Looking at getting a new waterproof pack. Does anyone have experience with both of them? Looking for something to hike Blue Ridge area for trout/smallsmouth, and to wear all do while surf fishing/wading flats.

Thanks!!


----------



## T Bone (Jul 24, 2014)

VANMflyfishing said:


> Looking at getting a new waterproof pack. Does anyone have experience with both of them? Looking for something to hike Blue Ridge area for trout/smallsmouth, and to wear all do while surf fishing/wading flats.
> 
> Thanks!!


I have the Fishpond Thunderhead backpack and have nothing but good things to say about it. I have several Fishpond items and have been satisfied with all of them. I do not own the Yeti Panga backpack but have checked them out before.

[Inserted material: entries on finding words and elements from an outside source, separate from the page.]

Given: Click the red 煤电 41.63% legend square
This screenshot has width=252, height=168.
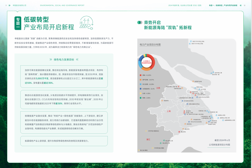Looking at the screenshot, I should coord(140,75).
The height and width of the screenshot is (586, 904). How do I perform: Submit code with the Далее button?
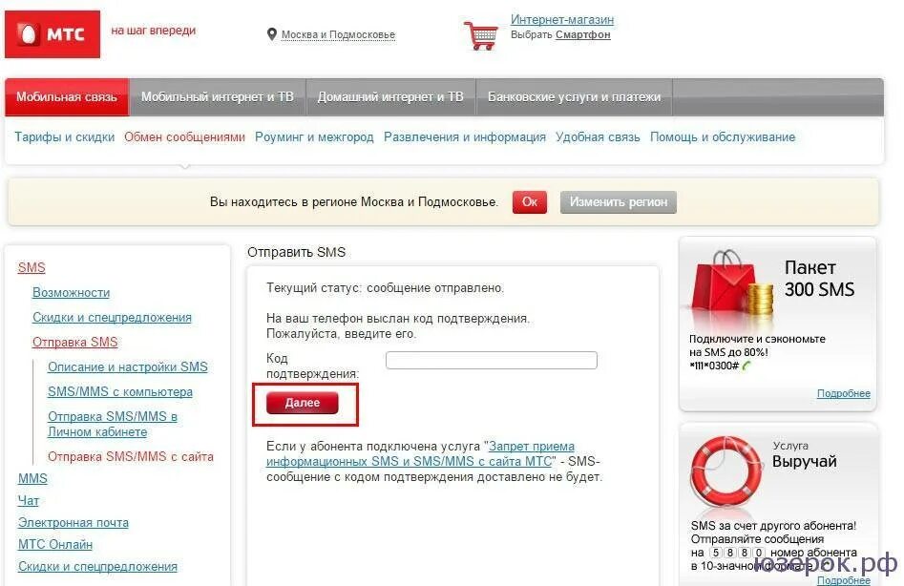(302, 403)
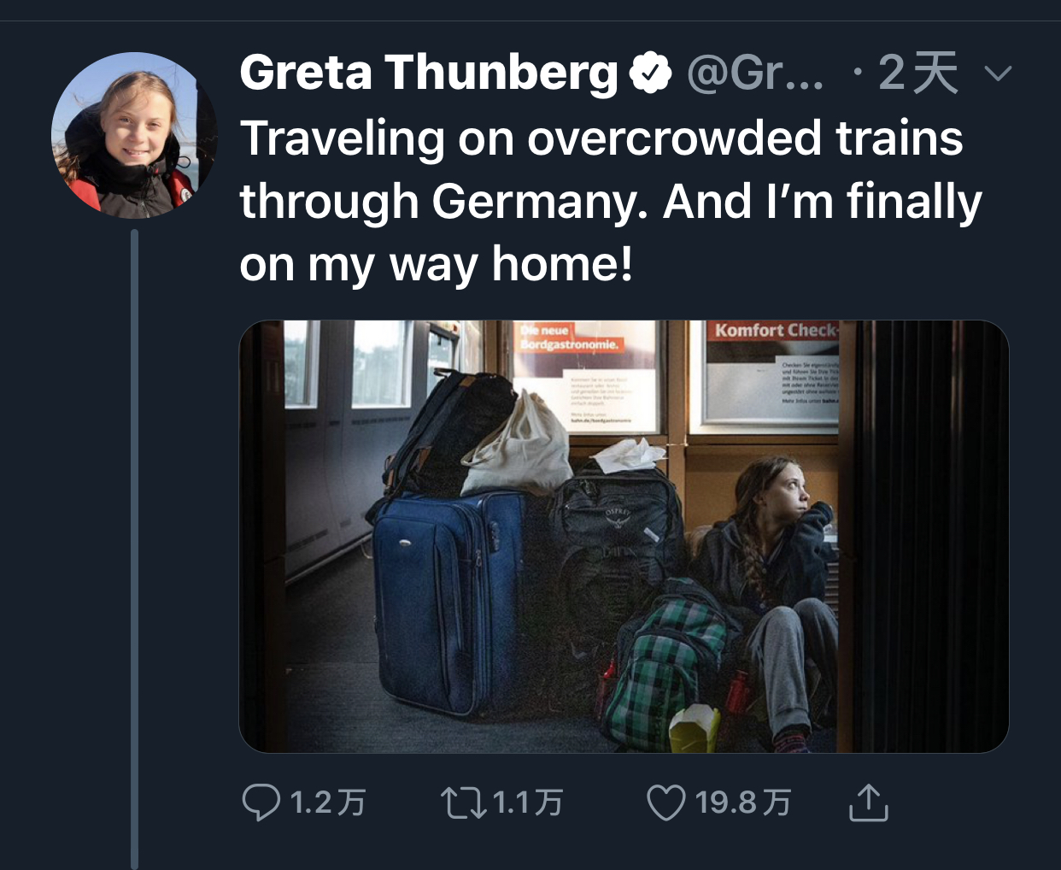Click the blue suitcase in the photo
Image resolution: width=1061 pixels, height=870 pixels.
click(444, 598)
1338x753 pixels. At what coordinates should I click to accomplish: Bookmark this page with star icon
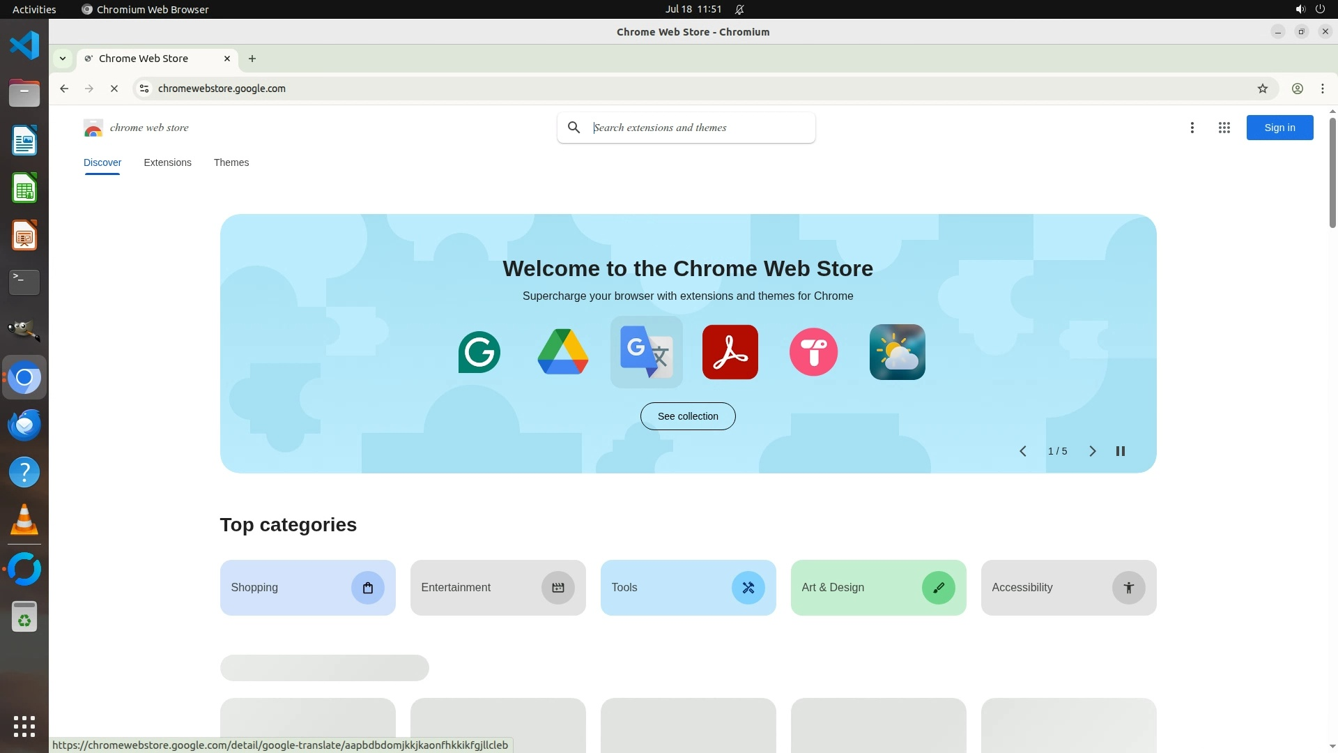click(1262, 89)
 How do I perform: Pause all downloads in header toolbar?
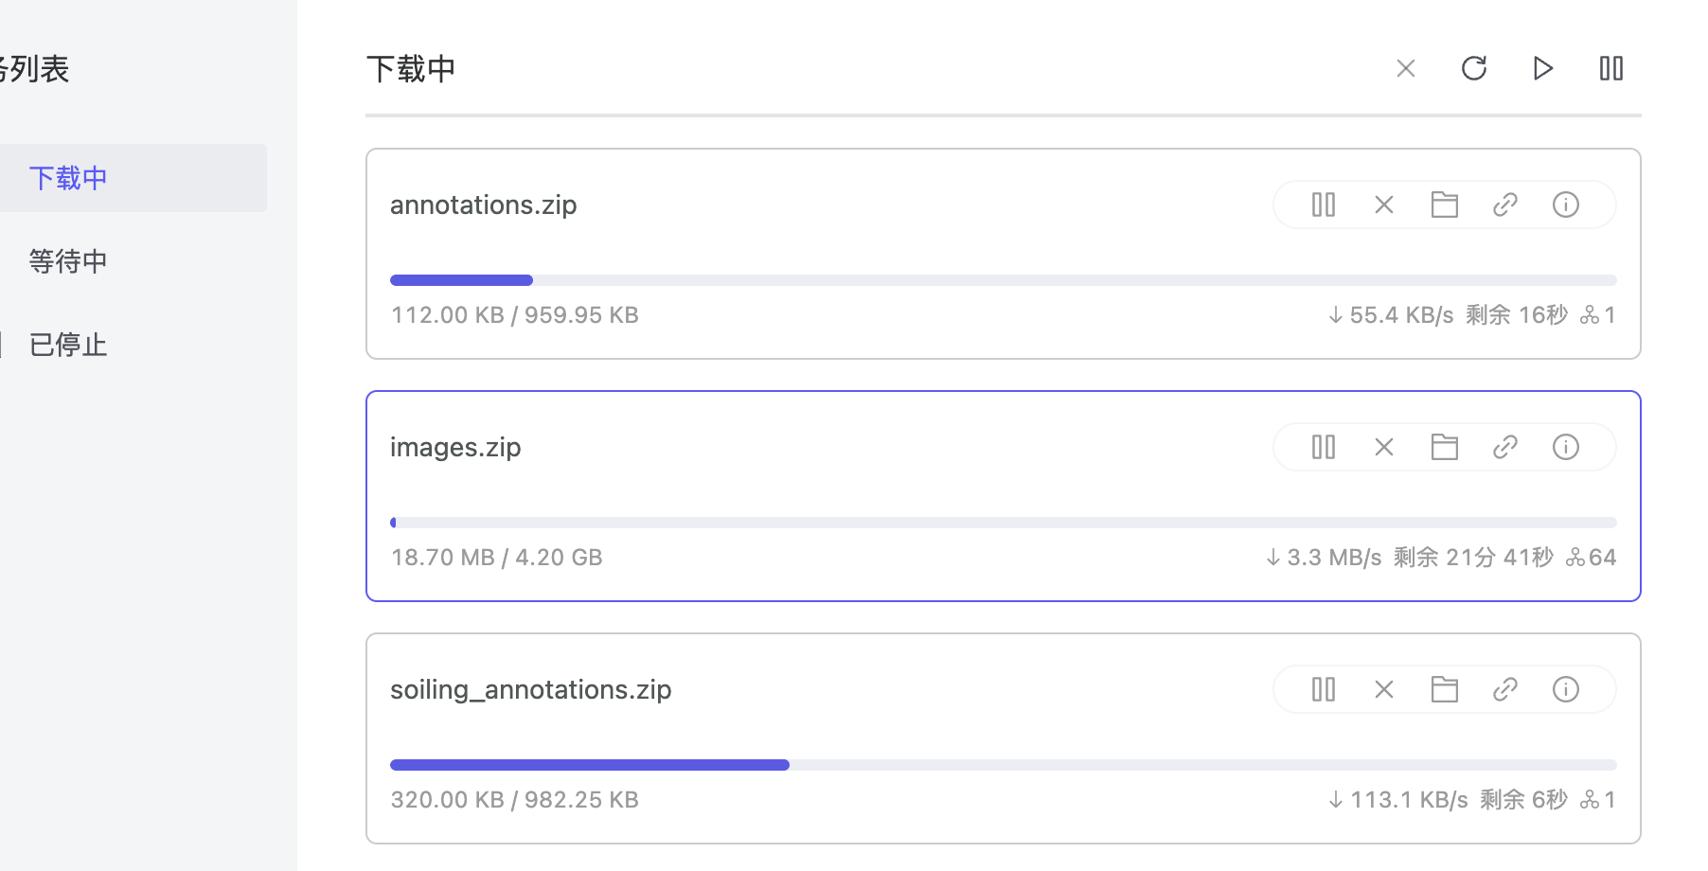[1611, 68]
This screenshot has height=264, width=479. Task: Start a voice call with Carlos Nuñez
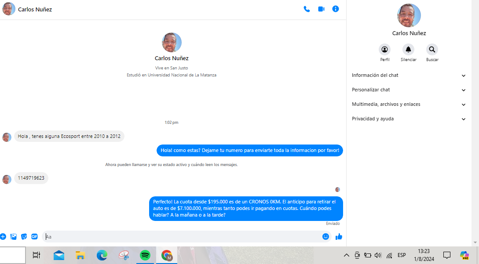307,9
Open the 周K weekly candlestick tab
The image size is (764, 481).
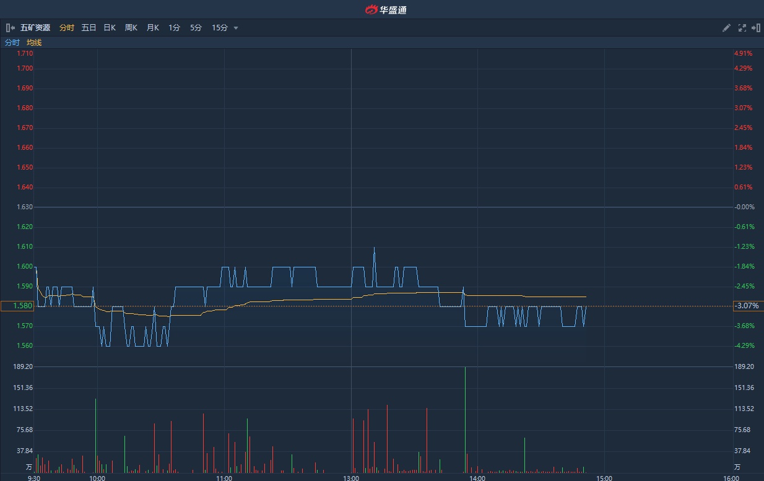coord(131,28)
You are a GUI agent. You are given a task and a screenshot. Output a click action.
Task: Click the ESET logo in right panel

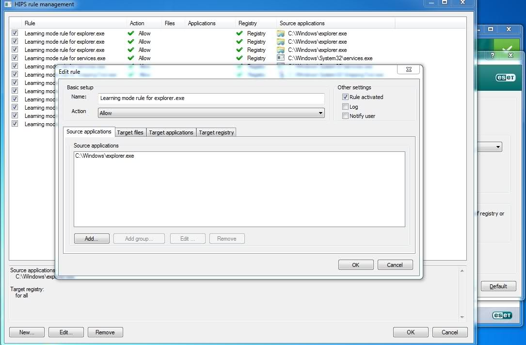(x=505, y=78)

I purchased the Thunderhead backpack prior to the release of the Yeti backpack. Not sure if that would have changed my mine or not. The Fishpond pack includes attachment points on the bag for other Fishpond packs/slings/spare rod holders which come in handy, as well as rod tube holders on the side of the bag. It also comes with a removable hip belt which is a plus when lugging heavy weight for long periods. The interior has a small clear zippered pouch, but no other forms of dividers.

The Yeti Panga backpack seems significantly smaller/thinner then the Fishpond backpack. The Fishpond backpack is on the larger side while the Yeti backpack is more of a standard "bookbag" in regards to size. You can pack a ton of stuff in the Fishpond. This could be both a pro and a con. The only other thing about the Yeti backpack i think i would like is the interior "laptop" pocket. I use my Fishpond backpack a lot for traveling, and an interior pouch/divider for a laptop would be nice.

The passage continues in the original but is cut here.